Ornithobacterium rhinotracheale (ORT) is an emerging bacterium causing severe economic losses in poultry mostly due to respiratory and locomotory disturbances. Due to the fastidious nature of the organism, ORT is often overgrown by faster-growing commensal and pathogenic bacteria. In this study we developed a real-time polymerase chain reaction (qPCR) assay for rapid and sensitive detection of ORT in samples collected from chickens and turkeys. The qPCR assay developed was able to detect 17 reference strains of ORT (serotypes A to Q) tested in this study, and no false-positive results were obtained from other organisms associated with respiratory tract infections. The qPCR assay was 100 times more sensitive than the modified conventional PCR. Using tenfold serial dilutions of the recombinant plasmid DNA containing the target gene fragment, the detection limit of the qPCR was estimated to be ≥100 plasmid copies per reaction. Out of 42 examined poultry flocks, 26 cases were tested positive by both assays. The qPCR assay reduces turnaround time to about 2 hr, two times faster than the modified conventional PCR.

Nota de Investigación—Desarrollo de un ensayo de reacción en cadena de la polimerasa en tiempo real para la detección de Ornithobacterium rhinotracheale en aves comerciales.

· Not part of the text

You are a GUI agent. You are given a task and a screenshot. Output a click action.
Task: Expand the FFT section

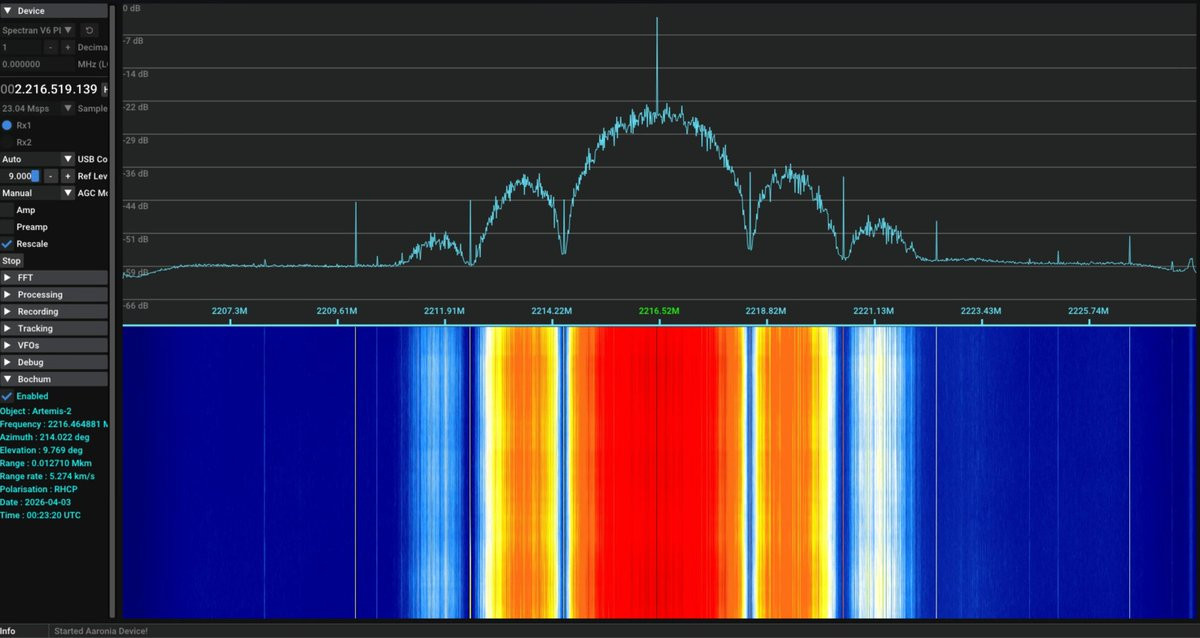[54, 277]
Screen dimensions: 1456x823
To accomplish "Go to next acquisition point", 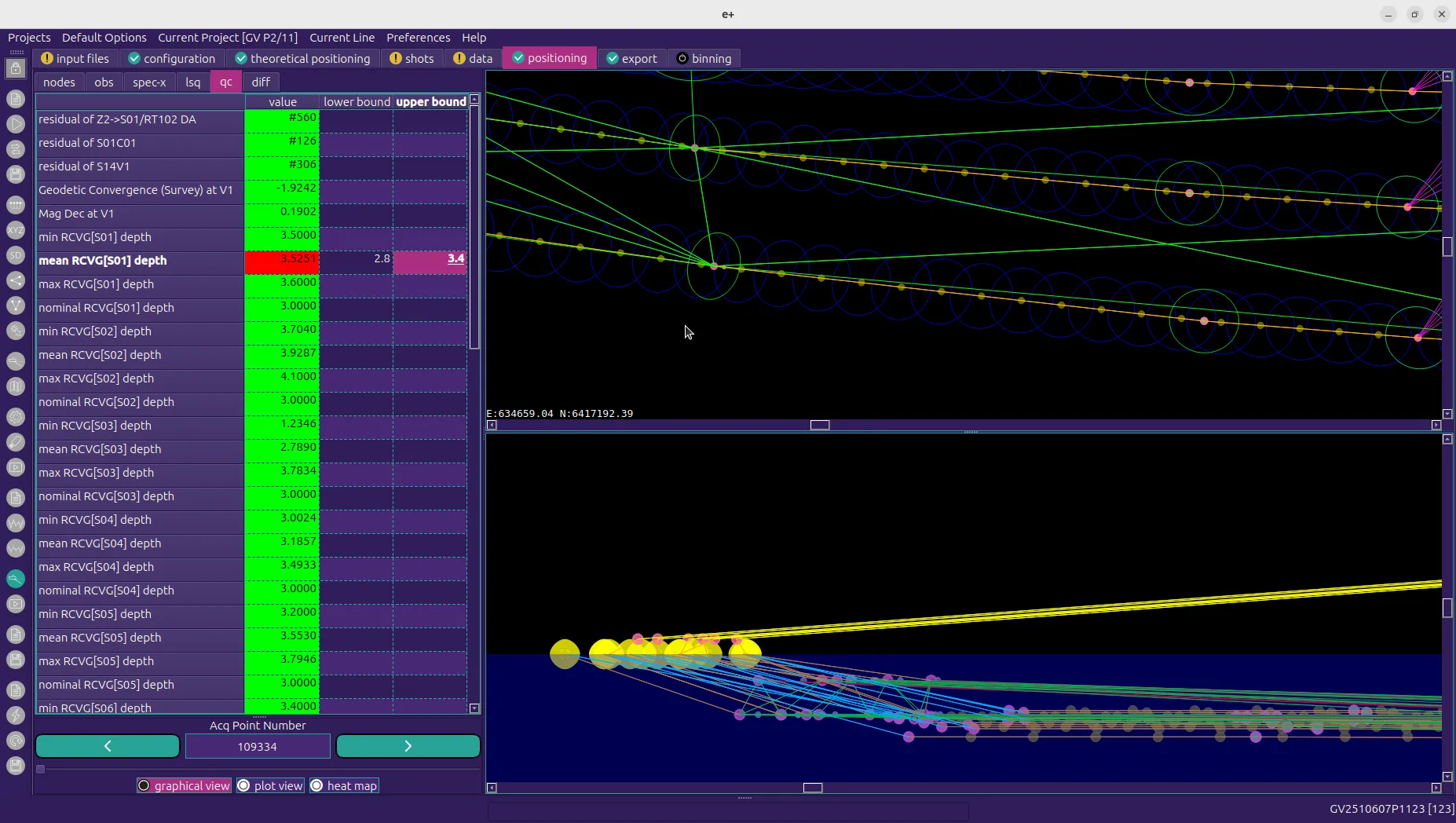I will click(x=408, y=746).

Ornithobacterium rhinotracheale (ORT) es una bacteria de reciente aparición que causa graves pérdidas económicas en las aves comerciales, principalmente debido a los problemas respiratorios y locomotores. Debido a la naturaleza exigente del organismo, O. rhinotracheale es a menudo encubierto por bacterias comensales o patógenas de crecimiento más rápido. En este estudio se desarrolló un ensayo de reacción en cadena de la polimerasa en tiempo real (qPCR), para la detección rápida y sensible de O. rhinotracheale en muestras recolectadas de pollos y pavos. El ensayo de qPCR desarrollado fue capaz de detectar 17 cepas de referencia de O. rhinotracheale (serotipos A al Q) analizados en este estudio, y no se observaron resultados falsos-positivos con otros organismos relacionados con infecciones de las vías respiratorias. El ensayo qPCR era 100 veces más sensible que el ensayo de PCR convencional modificado. Mediante el uso de diluciones con base diez seriadas del plásmido de ADN recombinante que contenía el fragmento blanco del gene, se estimó que el límite de detección del método qPCR era de ≥ 100 copias de plásmido por reacción. De las 42 parvadas examinadas, 26 casos resultaron positivos por ambos ensayos. El ensayo qPCR reduce el tiempo de respuesta en aproximadamente 2 horas, dos veces más rápido que el método de PCR convencional modificado.